* WORK REQUEST *
Repeat the lines below exactly as written, please, from the line with "Inhaled Anaesthetics (62, 2308)" to the line with "Antiviral / Anti HIV", both lines included, and no others.

== GIVEN ENTRIES

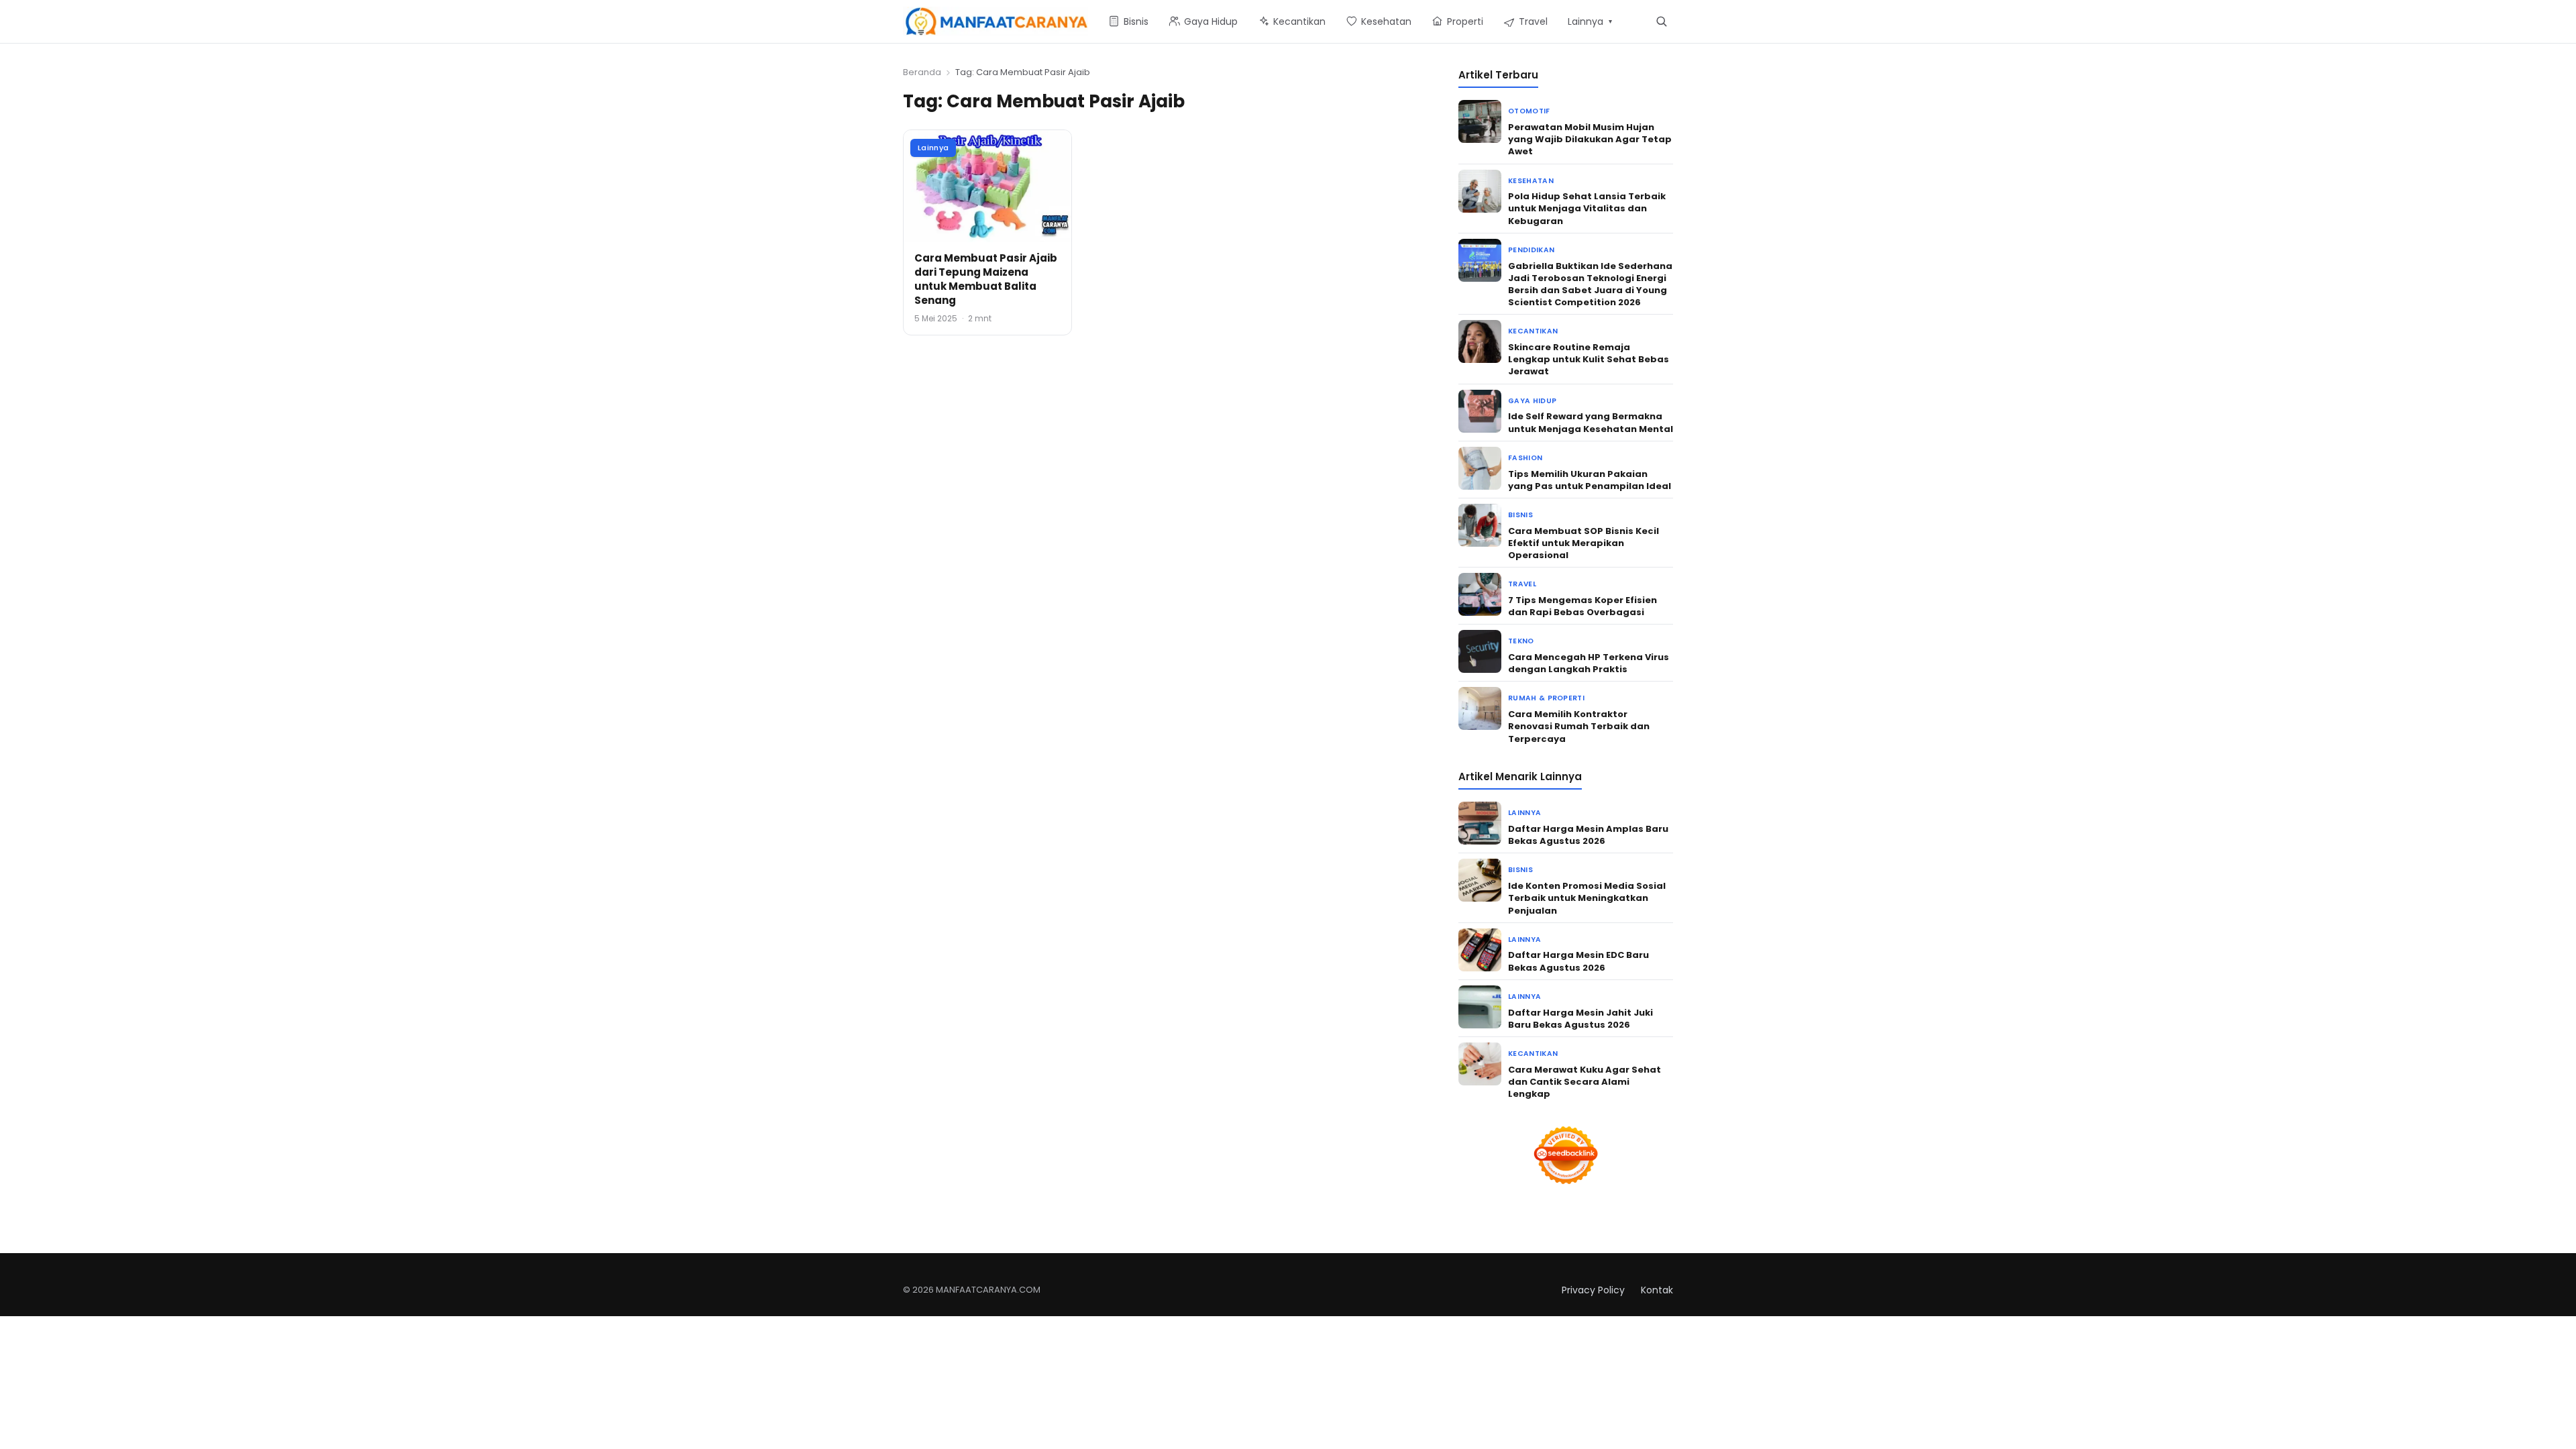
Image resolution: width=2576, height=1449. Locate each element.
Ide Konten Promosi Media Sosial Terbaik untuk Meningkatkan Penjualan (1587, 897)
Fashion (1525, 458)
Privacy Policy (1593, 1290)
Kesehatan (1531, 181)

====
== GIVEN ENTRIES

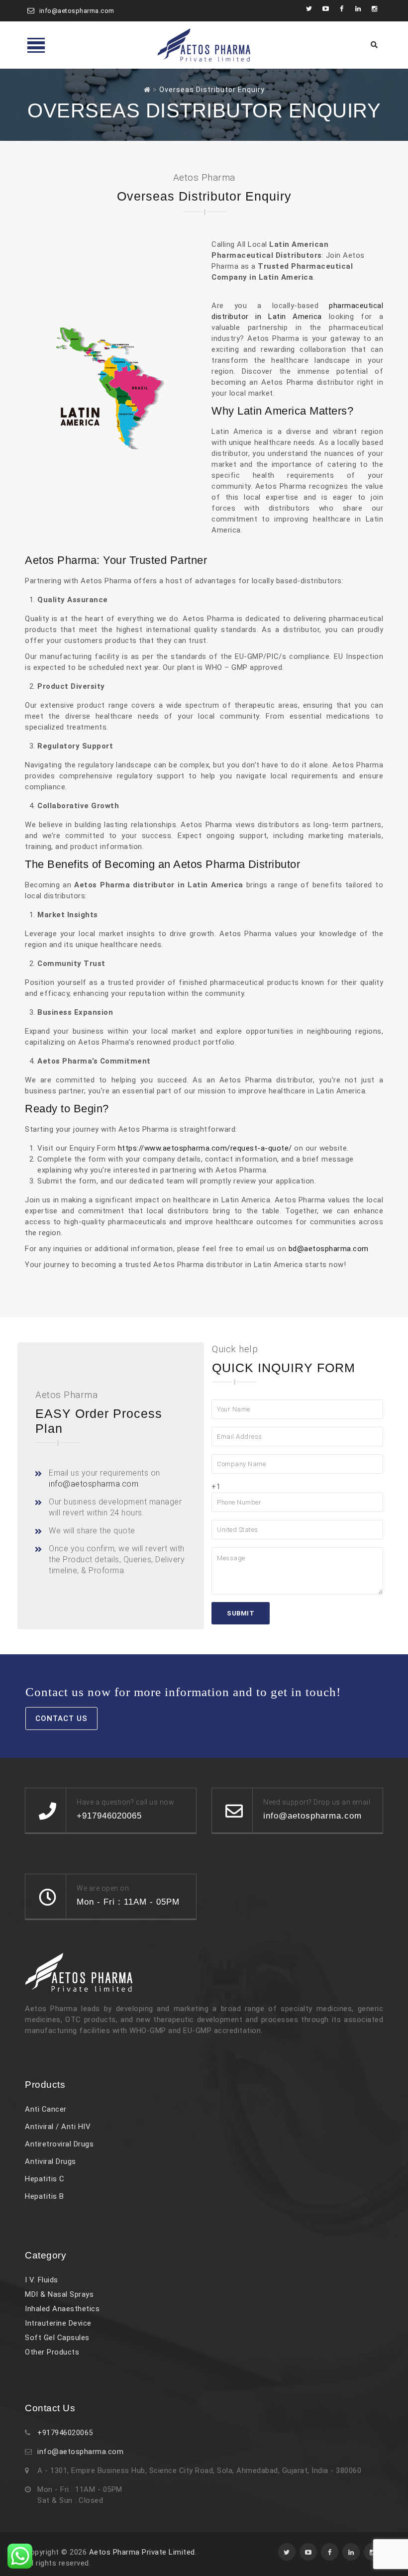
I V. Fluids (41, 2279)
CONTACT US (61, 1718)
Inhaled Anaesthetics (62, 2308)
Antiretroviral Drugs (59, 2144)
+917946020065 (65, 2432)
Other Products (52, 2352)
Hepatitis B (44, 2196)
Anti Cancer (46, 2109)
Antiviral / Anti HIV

====

* THE ANSWER *
Inhaled Anaesthetics (62, 2308)
Antiretroviral Drugs (59, 2144)
+917946020065 (65, 2432)
Other Products (52, 2352)
Hepatitis B (44, 2196)
Anti Cancer (46, 2109)
Antiviral / Anti HIV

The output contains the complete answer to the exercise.